Elephantiné

Chambers's Encyclopaedia, Volume 4: Dionysius to Friction, p. 291–292

Elephantiné (Arab. Gezirat Aswān, or Gezirat-ez-Zahr, 'isle of flowers'), a small island of the Nile, 'a mosaic of vivid green, golden sand, and black syenite,' lying opposite to Assonan (q.v.), the ancient Syene, on the confines of Egypt and Nubia, in 24° 5' N. lat., and 32° 34' E. long. The ruins of the ancient city are traced in a large mound near the modern villages. From this island the Greek mercenaries were sent into Ethiopia by Psammetichus I. to recall the Egyptian deserters, and it was garrisoned in the times of the Pharaohs, Persians, and Romans. The island was anciently called Ab, or the 'ivory island,' from its having been the entrepôt of the trade in that precious material. The most important ruins, preserved till 1822, when they were mainly demolished to build a vandal governor's palace, were a late granite gateway of the time of Alexander III.; and a small temple dedicated to Khnum, the god of the country, and Sati, the goddess of the inundation, which was built by Thothmes III. and his successors down to Amenhotep III. Another remarkable edifice (also destroyed in 1822) was the Roman Nilometer, mentioned by Strabo, which appears to have been built in the time of the Cæsars; several inscriptions still preserved record the heights of inundation from the time of Augustus to Severus.
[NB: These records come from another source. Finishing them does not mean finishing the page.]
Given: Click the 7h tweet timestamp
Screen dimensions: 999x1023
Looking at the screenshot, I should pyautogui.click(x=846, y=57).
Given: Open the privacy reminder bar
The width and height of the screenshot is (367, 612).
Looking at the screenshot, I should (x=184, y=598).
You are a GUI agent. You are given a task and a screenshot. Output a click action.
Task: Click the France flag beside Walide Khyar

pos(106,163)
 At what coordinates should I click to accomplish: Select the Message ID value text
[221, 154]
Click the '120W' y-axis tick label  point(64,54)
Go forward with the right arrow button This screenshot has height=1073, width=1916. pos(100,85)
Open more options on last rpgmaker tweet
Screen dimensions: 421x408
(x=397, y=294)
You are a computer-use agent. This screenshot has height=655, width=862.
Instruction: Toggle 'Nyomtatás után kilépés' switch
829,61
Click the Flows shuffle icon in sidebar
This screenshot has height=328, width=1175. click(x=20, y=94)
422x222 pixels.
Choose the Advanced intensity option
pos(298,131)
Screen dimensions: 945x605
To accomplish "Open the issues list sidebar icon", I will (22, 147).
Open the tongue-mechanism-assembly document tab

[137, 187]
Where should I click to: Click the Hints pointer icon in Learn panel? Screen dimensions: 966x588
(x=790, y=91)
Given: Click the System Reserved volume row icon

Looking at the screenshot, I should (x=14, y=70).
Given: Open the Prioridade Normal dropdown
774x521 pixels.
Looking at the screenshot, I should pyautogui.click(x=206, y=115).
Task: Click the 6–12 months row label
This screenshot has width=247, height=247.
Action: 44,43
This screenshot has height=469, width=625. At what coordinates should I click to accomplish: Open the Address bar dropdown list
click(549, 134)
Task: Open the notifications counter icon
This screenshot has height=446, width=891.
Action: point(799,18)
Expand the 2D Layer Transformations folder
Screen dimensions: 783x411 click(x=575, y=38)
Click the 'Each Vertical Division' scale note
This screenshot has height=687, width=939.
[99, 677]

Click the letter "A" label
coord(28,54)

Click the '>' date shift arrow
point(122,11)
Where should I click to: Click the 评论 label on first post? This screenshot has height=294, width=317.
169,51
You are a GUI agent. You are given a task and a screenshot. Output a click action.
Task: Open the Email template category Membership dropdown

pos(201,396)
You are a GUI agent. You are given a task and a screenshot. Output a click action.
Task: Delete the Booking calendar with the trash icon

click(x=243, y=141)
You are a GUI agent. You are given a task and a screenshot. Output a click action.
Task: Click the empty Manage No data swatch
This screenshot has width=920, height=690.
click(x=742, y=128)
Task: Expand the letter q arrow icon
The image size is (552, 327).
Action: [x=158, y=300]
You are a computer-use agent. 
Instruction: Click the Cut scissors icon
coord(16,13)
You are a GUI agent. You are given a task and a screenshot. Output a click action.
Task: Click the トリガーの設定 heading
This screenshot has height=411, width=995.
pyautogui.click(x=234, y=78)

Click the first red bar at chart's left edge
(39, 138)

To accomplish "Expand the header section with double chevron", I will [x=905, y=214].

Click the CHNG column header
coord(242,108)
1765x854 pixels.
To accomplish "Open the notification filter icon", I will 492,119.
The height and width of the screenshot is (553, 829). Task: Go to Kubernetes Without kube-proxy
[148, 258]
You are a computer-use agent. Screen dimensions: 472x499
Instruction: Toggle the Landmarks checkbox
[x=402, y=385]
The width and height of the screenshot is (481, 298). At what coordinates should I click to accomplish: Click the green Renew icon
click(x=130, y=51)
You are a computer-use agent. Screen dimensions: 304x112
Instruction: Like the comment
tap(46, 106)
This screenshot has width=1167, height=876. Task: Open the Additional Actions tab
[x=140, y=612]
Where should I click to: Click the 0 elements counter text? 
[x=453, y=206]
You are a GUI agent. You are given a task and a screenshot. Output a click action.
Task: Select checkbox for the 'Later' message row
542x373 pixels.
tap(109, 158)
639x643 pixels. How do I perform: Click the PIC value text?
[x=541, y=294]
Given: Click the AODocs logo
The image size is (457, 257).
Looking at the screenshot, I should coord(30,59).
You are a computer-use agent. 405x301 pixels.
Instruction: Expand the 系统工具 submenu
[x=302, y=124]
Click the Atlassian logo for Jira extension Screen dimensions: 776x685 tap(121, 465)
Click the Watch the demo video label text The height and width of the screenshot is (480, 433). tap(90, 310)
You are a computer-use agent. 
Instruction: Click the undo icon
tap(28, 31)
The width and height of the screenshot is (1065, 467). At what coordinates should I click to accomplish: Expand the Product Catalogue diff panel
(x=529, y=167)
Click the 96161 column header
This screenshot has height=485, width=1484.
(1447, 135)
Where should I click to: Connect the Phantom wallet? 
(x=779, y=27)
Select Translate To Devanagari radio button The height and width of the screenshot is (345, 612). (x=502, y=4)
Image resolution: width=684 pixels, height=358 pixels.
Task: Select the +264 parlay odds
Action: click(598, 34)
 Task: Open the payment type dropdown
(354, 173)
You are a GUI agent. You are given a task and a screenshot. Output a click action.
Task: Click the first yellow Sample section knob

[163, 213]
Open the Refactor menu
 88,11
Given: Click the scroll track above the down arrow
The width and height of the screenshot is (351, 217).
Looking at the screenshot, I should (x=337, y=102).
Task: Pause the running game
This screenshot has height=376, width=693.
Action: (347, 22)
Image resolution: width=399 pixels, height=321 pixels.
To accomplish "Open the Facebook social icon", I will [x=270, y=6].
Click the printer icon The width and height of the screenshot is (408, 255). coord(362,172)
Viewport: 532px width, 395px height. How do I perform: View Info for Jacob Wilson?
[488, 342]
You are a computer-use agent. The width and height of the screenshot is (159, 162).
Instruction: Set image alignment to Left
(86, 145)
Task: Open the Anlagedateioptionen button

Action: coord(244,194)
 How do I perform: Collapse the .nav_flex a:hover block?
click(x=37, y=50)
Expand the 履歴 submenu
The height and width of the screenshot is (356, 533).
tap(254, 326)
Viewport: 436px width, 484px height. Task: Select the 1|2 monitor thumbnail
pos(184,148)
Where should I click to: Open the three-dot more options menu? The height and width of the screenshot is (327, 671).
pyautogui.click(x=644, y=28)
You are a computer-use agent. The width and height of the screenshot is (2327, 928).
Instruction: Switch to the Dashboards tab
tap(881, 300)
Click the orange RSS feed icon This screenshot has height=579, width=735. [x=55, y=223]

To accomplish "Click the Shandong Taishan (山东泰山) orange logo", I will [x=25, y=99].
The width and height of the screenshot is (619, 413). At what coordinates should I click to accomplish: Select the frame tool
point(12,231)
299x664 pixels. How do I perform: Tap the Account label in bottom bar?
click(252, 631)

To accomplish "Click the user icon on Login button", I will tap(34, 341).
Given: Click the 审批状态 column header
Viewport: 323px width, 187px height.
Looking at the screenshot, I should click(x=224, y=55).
The island had the honour of giving a dynasty (the 5th) to Egypt, and was the capital of the first nome of the Southern Kingdom; the inscriptions on the rocks attest the adoration paid by Seti I., Psammetichus II., and other monarchs, to the local deities. Other interesting monuments have been found on this island; amongst which may be cited part of a calendar recording an important chronological datum—the date of the rising of the star Sothis, marking the beginning of the Egyptian year, in the reign of Thothmes III. (1445 B.C.); a Roman quay; and numerous inscribed potsherds—principally receipts in the Greek language—given by the farmers of the taxes in the reign of the Antonines. The population of the island is at present exclusively Nubian.

See Wilkinson; Champollion; Mariette, Mon. of Upper Egypt; Brugsch, Hist. of Egypt under the Pharaohs; Birch, Hist. of Anc. Pottery, Guide to First and Second Egyptian Rooms in the British Museum; A. B. Edwards, A Thousand Miles up the Nile.